## WORK REQUIRED
Render the records from the line containing "Task: Select the cell showing $B$4" through the line containing "Action: tap(799, 650)", both included, as a JSON list of strings with one string per line. Leave out blank lines.

## DATA IN THIS EXERCISE
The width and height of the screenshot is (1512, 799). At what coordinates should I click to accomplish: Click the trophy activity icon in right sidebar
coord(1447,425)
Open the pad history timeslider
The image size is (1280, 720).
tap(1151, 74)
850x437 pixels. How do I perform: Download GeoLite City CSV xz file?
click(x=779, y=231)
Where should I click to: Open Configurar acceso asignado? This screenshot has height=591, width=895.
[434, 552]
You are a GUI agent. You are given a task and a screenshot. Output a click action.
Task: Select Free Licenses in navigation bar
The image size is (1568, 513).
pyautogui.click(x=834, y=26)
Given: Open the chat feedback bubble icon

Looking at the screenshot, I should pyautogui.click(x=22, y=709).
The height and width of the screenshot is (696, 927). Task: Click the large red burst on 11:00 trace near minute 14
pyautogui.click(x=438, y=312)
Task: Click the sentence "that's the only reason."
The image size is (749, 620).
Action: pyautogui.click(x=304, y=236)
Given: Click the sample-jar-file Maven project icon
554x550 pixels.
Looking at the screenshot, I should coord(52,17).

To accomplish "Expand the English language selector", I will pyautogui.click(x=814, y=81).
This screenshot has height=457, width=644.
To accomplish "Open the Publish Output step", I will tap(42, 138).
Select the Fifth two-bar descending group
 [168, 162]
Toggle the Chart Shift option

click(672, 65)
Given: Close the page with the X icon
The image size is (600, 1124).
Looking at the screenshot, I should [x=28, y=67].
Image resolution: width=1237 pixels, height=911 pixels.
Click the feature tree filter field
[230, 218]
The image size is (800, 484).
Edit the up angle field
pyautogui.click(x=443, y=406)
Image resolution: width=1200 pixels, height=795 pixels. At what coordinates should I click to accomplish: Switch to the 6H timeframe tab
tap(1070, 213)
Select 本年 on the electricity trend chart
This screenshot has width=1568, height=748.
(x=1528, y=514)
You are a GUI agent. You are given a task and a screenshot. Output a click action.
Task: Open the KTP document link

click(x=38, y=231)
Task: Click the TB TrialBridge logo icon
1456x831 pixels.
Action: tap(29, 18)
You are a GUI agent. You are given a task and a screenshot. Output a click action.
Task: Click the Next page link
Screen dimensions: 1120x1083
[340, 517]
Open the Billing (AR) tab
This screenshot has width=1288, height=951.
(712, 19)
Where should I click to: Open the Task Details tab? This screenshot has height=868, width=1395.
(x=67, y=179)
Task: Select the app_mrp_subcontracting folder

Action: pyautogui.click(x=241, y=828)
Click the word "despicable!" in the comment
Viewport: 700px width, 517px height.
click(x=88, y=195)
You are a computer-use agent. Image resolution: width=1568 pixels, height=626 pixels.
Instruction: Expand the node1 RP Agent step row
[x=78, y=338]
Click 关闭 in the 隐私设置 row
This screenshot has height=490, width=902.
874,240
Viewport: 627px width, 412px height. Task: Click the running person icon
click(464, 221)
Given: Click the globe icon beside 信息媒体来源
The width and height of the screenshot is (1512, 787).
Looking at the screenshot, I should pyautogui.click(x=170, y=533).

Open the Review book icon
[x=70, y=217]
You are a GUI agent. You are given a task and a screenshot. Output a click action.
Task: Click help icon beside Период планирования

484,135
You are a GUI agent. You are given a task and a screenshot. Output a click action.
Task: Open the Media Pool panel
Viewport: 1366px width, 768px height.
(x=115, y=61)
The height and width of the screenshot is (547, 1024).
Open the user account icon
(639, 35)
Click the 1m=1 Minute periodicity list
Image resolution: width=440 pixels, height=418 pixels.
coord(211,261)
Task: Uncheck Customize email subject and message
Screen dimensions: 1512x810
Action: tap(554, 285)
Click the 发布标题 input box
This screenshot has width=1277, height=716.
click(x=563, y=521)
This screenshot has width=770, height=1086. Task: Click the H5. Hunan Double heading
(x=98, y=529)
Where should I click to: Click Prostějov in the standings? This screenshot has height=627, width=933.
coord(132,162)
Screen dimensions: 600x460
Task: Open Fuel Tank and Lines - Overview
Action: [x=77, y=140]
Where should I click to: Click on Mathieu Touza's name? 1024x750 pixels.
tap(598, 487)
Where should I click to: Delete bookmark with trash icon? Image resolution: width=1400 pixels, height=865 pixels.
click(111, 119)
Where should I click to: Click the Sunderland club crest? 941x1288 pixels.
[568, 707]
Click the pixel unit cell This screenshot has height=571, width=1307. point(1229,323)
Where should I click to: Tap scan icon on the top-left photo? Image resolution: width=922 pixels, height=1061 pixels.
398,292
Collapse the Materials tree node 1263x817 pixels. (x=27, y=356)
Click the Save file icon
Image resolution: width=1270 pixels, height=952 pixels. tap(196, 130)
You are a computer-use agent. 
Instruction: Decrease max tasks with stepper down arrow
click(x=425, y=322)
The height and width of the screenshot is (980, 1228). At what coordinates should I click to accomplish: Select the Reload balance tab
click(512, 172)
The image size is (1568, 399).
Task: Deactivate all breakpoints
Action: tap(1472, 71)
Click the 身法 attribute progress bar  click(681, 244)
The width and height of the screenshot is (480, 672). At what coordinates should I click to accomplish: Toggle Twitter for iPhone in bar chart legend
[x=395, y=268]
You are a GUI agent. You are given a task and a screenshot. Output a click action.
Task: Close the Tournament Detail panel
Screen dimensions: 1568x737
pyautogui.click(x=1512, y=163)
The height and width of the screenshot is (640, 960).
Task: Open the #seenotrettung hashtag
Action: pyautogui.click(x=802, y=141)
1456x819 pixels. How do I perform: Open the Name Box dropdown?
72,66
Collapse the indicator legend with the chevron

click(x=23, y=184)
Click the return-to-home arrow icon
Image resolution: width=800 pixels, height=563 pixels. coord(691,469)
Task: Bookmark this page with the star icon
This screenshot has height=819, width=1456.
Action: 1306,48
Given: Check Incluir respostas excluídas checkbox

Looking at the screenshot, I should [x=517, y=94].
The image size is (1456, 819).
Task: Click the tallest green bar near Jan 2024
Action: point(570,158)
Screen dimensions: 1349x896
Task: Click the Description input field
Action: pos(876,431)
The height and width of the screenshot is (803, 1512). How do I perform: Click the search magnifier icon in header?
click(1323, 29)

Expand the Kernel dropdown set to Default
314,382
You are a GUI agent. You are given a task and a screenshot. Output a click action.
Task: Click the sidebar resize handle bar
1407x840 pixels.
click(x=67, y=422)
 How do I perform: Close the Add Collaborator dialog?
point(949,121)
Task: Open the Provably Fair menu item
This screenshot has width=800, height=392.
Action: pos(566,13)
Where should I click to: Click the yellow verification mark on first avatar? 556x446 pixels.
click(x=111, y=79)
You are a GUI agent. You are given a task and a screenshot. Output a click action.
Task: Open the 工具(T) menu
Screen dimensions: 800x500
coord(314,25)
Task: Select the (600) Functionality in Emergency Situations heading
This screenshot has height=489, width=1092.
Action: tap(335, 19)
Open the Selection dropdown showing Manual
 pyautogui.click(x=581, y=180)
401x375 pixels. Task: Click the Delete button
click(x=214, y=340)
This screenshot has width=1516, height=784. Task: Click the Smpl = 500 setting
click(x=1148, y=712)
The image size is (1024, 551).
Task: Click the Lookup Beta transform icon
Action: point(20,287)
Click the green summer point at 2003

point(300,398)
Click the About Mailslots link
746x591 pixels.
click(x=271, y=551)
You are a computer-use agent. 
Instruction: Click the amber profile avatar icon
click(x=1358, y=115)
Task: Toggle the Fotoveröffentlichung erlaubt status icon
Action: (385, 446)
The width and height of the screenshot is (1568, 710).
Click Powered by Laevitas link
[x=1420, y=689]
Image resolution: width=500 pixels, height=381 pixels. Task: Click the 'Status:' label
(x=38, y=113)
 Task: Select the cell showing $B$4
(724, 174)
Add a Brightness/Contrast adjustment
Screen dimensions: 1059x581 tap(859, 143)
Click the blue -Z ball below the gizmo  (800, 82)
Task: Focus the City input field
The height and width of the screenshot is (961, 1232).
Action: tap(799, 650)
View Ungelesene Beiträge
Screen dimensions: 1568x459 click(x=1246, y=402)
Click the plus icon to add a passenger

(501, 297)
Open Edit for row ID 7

## EXPECTED OUTPUT
[
  " Task: Select the cell showing $B$4",
  "(724, 174)",
  "Add a Brightness/Contrast adjustment",
  "Screen dimensions: 1059x581 tap(859, 143)",
  "Click the blue -Z ball below the gizmo  (800, 82)",
  "Task: Focus the City input field",
  "The height and width of the screenshot is (961, 1232).",
  "Action: tap(799, 650)"
]